Every four years — well almost every four, but we’ll get to that later — an extra day gets tagged on to the month of February.
Humans have been practicing Leap Year since the days of Julius Caesar and the Roman Empire, but why?
UCF physics Professor Josh Colwell explains the science behind the need for Leap Year and other facts you may not know about the bonus day.
Leap Year exists because of the time it takes the Earth to orbit the Sun.
There are 365 days in most calendar years, but in the time it takes for the Earth to go around the sun once, our planet actually spins 365 and nearly a quarter times.
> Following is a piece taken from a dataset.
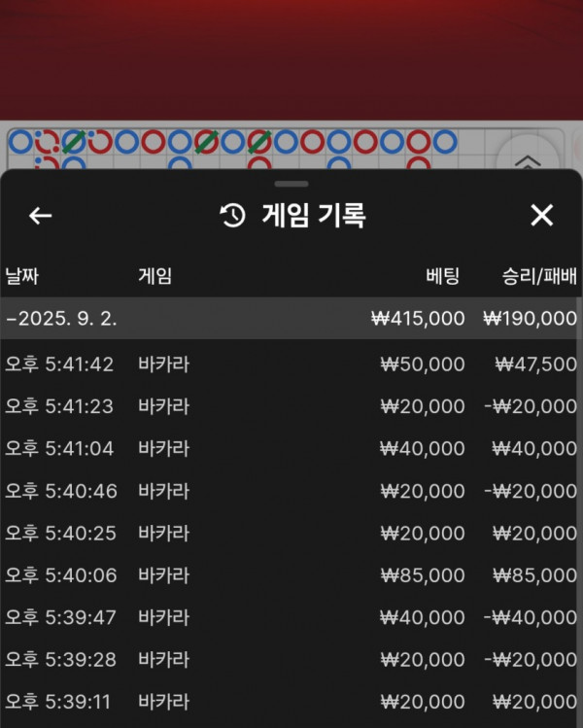Image resolution: width=583 pixels, height=728 pixels.
Task: Collapse the 2025. 9. 2. date summary row
Action: tap(291, 318)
The reason we care about that extra quarter is because the Earth has seasons.
To know when to plant and harvest your crops it’s nice to have a calendar where spring always starts in March and the longest day of the year is in June and the shortest day is in December.
“In order to have that consistency in the seasons from year to year, we have to periodically make a correction [to the calendar].”
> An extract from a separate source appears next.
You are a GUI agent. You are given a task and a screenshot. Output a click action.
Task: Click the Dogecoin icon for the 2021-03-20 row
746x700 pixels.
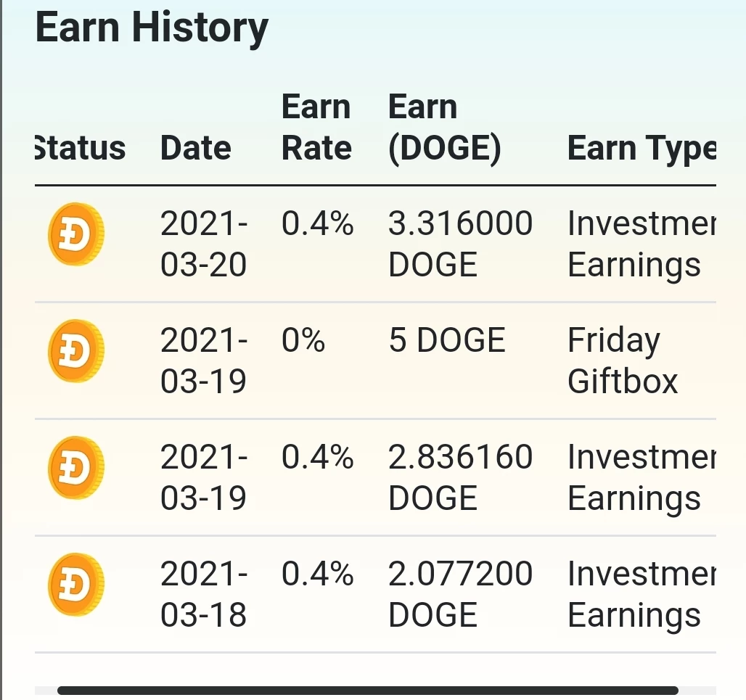pos(76,234)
Because there’s that extra quarter of a day in the year, it means we have to reset our calendar periodically. Otherwise, start dates of seasons would gradually drift by a quarter of a day every year. After 40 years, we’d be 10 days off. So the start of the season would be 10 days different than it would be 40 years before. After hundreds of years, summer could be starting in November. So in order to have that consistency in the seasons from year to year, we have to periodically make a correction.
A Leap Year happens every four years except for when it doesn’t.
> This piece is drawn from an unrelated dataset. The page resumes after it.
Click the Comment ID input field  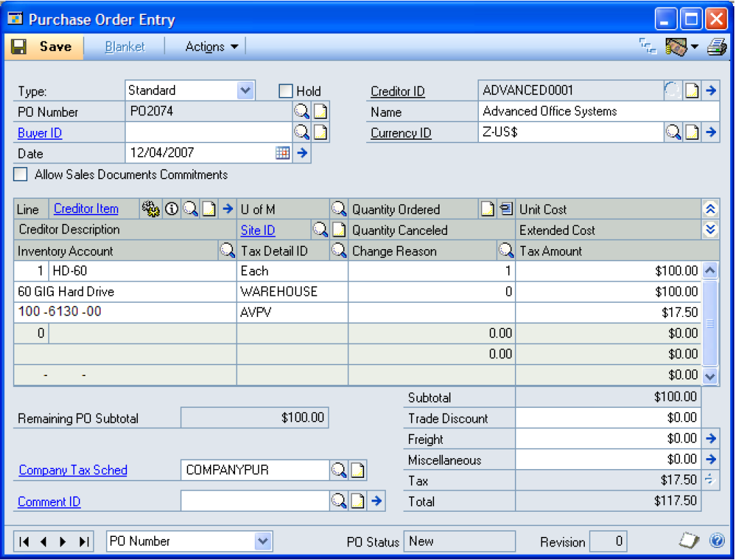point(255,502)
We add a leap day every four years except if it is a year that is divisible by 100 unless it happens to also be divisible by 400. Did I confuse you enough with that formula?
So that means 1900 was not a leap year. Nor was it a leap year in 1800, nor will it be in 2100. But 2000 was a leap year because it was divisible by 400. We skip it in three out of every four of those century years. We will skip it in 2100, 2200 and 2300 but we will not skip it in 2400.
We do this because a year is not exactly 365.25 days long. It’s actually closer to 365.24 days long. The 365-day calendar including Leap Year was adopted during Julius Caesar’s time, but they didn’t account for that small difference. This minute discrepancy meant that the “Julian Calendar” drifted off course by one day every 128 years, and by the 14th century it had drifted 10 days off schedule. Pope Gregory XIII fixed the issue by instituting a revised “Gregorian Calendar” in 1582, which we still use today. Fun fact: when this calendar was created, to fix that 10 day drift, Oct. 4, 1582, was followed by Oct. 15, 1582. By skipping those years not divisible by 400, we keep the calendar in check.
Leap Year doesn’t necessarily have to occur in February.
Our collection of months is very peculiar. If we have a calendar that’s based on a 7-day week, there are 52 weeks plus one day in 365 days. Theoretically, you could have 13 months of 28 days and then have one loaner day — say New Year’s Day — that isn’t in a month. The particular mish-mash of 28-30-31 days that we have in our calendar is a question for an historian more than an astronomer.
February gets it because it is shorter than the other months. But it really doesn’t matter. You could put it anywhere.
We also observe leap seconds — they’re just not as well known.
“Even having Leap Year doesn’t get our calendars exactly right. So periodically the International Earth Rotation and Reference Systems Service adds leap seconds to our daily lives we don’t notice.”
Every four years we add a day — except not quite every four years because we have that divisible-by-400 rule. So even having Leap Year doesn’t get our calendars exactly right. So periodically the International Earth Rotation and Reference Systems Service adds leap seconds to our daily lives we don’t notice, especially now that most people’s clocks are updated automatically on their cell phones. We add a leap second less than once a year. There have only been 27 leap seconds since 1972. They are based on very precise measurements of the rotation of the Earth, which isn’t perfectly constant, to bring things into alignment.
Ultimately these things are tied to the motion of the Earth around the sun and the exact rotation of the Earth and little tiny things adjust that interaction between the Earth and the moon that causes little slow downs and speed ups. All of these things are little adjustments so that our written calendar, which we use to organize our daily lives, lines up as closely as possible to the astronomical calendar, which for us is important because of seasons.
If we lived on any other planet besides Earth, we’d still need to observe Leap Year.
On some planets, like Venus, it rotates so slowly, that the difference between the time it takes to rotate and the time from noon to noon is very extreme. The longest solar day of any of the planets in the solar system is on Mercury. Its day is about 176 Earth-days long. Venus’ day is 117 Earth days long and it rotates backwards compared to the direction it goes around the sun. Uranus is tipped almost exactly on its side so for its northern summer, the sun is directly over the north pole. And for its northern winter it would be complete darkness in the northern hemisphere for years because it takes it 84 years to go around the sun. So the seasons can be quite extreme on other planets. We’re set up well here on Earth.